Gloria Allred: C.J. Spillman's Alleged Sexual Assault Victim Meets With NFL Investigators
This marks the first investigation by new NFL senior adviser Lisa Friel
The National Football League's new senior adviser for sexual assault and domestic violence met with an alleged victim of a sexual assault by a player for the first time on Monday, the woman's attorney says.
The woman, who claims current Dallas Cowboys safety C.J. Spillman sexually assaulted her in California last year when he played for the San Francisco 49ers, was questioned for five and a half hours by the NFL's new adviser Lisa Friel, the alleged victim's lawyer Gloria Allred says.
The meeting is significant because it is the first time Friel, a former Manhattan sex crimes prosecutor, has met with an alleged victim since her mid-September appointment.
"It was long, intense and detailed. My client answered all the questions she was asked," Allred told THR in a phone call after the meeting. "I have to wonder if C.J. Spillman will have to answer five and a half hours of questions, or any questions at all."
Allred represents two different women who have reported assaults by Spillman to the police in two separate instances. She says the women contacted her separately and have never met. The woman who was questioned by the NFL on Monday is a massage therapist who says Spillman groped her and tried to force her to perform oral sex in her Santa Clara, Calif., studio, according to the New York Daily News. Allred declined to comment on details of her client or the assault. No charges were filed in the 2013 incident.
Separately, a woman in Texas told police on Sept. 20 that Spillman had raped her. Spillman played the next day. Allred says the alleged rape victim has not met with the prosecutor yet, so it's not known whether charges will be filed. One day prior to the alleged rape, NFL commissioner Roger Goodell held a press conference to talk about the league's treatment of sexual assault cases.
Irrespective of criminal charges, "the NFL is investigating to see if their own personal conduct policy has been violated. Essentially, they say the players are held to a higher standard, even there are no charges or prosecution," Allred says. "They can be disciplined even if there's never an arrest. There's a different burden of proof."

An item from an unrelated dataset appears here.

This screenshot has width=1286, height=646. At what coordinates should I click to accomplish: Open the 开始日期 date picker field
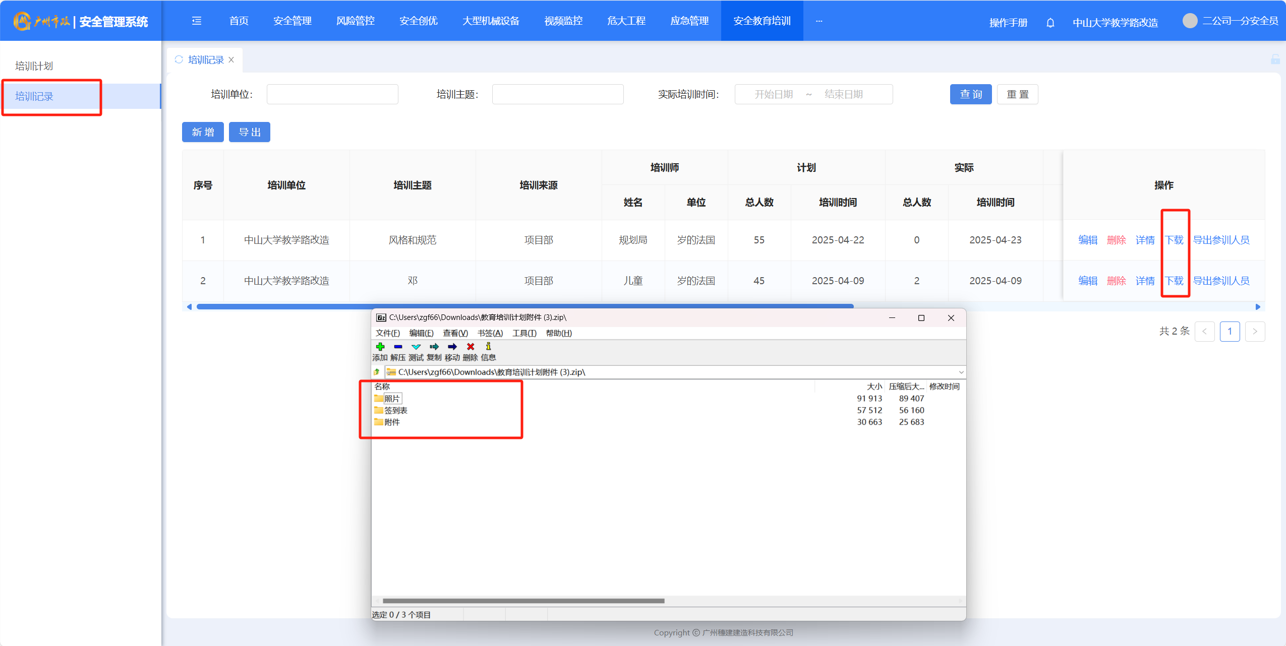(x=773, y=94)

Friel was hired as the NFL has been under fire for mishandling issues of sexual assault and domestic violence since the scandal involving Baltimore Ravens running back Ray Rice. After almost three decades serving as a prosecutor, Friel joined T&M Protection Resources as an executive who deals with sexual misconduct in schools and workplaces. She flew out from New York with a female colleague at T&M to question Spillman's alleged victim in Allred's Los Angeles office, Allred said.
"They appear to be taking it seriously, but they have to do a lot more," Allred said. "They didn't give me a time frame. We are the first test. Are they going to do something or is this just PR and spin control?"